In the heat of the moment, a reaction understandable enough after a high tackle, which is quite commonplace in rugby league, however what Flower did next had even well respected, ex-professionals reeling. Seemingly not content with Hohaia lying motionless, he followed up with a punch to his unresponsive head. An action that has since been branded “cowardly” by ‘outsiders’, though the player himself qualified it as “heat of the moment”. Views that have since been echoed by legend of the game Jonathan Davies, who elaborated further.
“It was absolutely disgraceful, everybody agrees with that,” he said. “I think even [Ben] Flower agrees with that. Unfortunately, it happens in the game. But it opens up a can of worms if the police get involved because then you could have cases like this from any sport, on a Saturday morning from any age.”
Issuing a full apology, the next morning, 26-year-old Flower said: “I firstly offer my apologies to Lance. I have full respect for him, and have never gone onto a rugby field to injure a fellow player.

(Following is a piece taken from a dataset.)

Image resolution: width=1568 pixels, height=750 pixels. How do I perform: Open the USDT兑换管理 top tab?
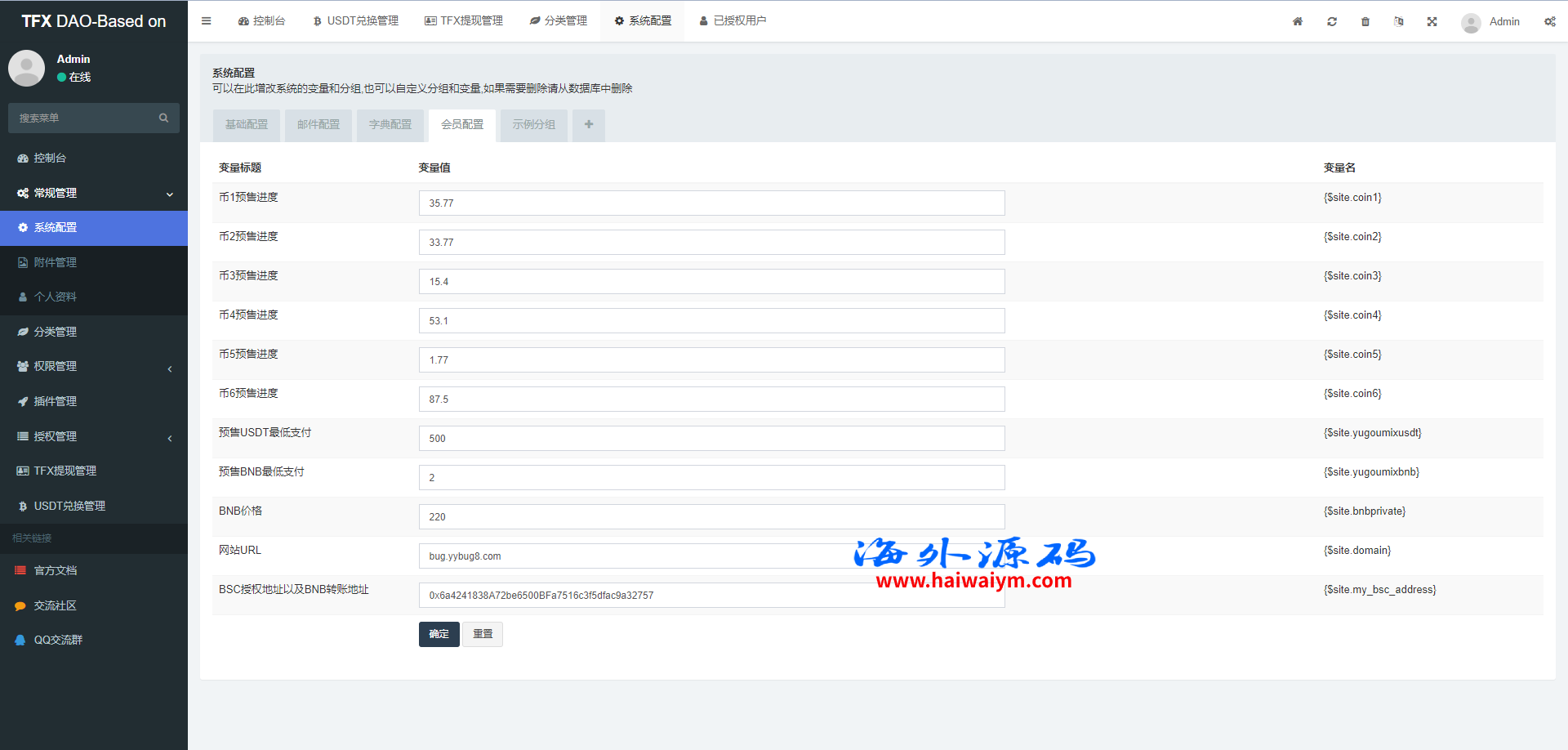click(x=356, y=21)
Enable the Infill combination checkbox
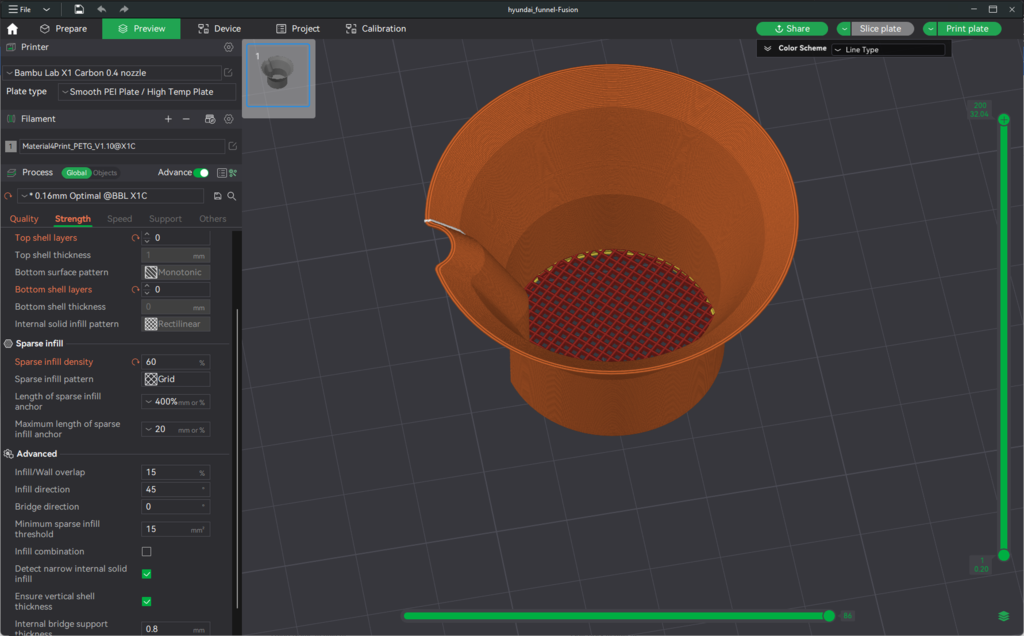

“I’d also like to say sorry to my team-mates, our fans and the Wigan Club. I know I’ve let them down like never before and accept I’ll have to live with this for the rest of my career.
“Finally, I’m sorry to the sport of Rugby League. It was a big night and I know I’ve taken the attention away from what was a special event.”
It has emerged that Greater Manchester Police are looking into the incident, despite no official complaints. Perhaps remarkably to those not familiar with the code and ethics of the sport, everyone from both teams, coaches included and the victim himself, Hohaia had qualified sympathy for Flower, who showed no desire to take the matter further, or at least not to a criminal court.
“Sometimes these things happen in a game,” Hohaia said. “In the heat of the moment people do things they regret. I’ve done some silly things myself, so I don’t hold any regrets against Ben – he’s probably disappointed with himself.
“I don’t remember the incident – people have been telling me what happened. I don’t think the nose is broken but I’ll have a scan on it in the week. I wanted to go back on but the doctor wouldn’t let me and obviously my health goes before anything else.”
It is a sign of the enormous mutual respect every player in the sport has for each other, that such an incident be dealt with internally. Compared to football, where teams purposefully attempt to get opposition players sent off, and demonstrate simulation, rugby league is exactly the opposite.
Two squads of 34 players going up against each other as hard as they can for 80 minutes at high intensity is a test of courage, honour and endurance. At the end of the match, there is a mutual respect for the effort put in by everyone, regardless of the result, everyone aware of the fact that the occasional black eye is usually the result two opponents playing hard, albeit within the laws of the game.
Ben Flower may have gone too far, his actions are not to be condoned, though like a man of the character that is needed to play the sport, he will accept the consequences of his actions, and come back stronger.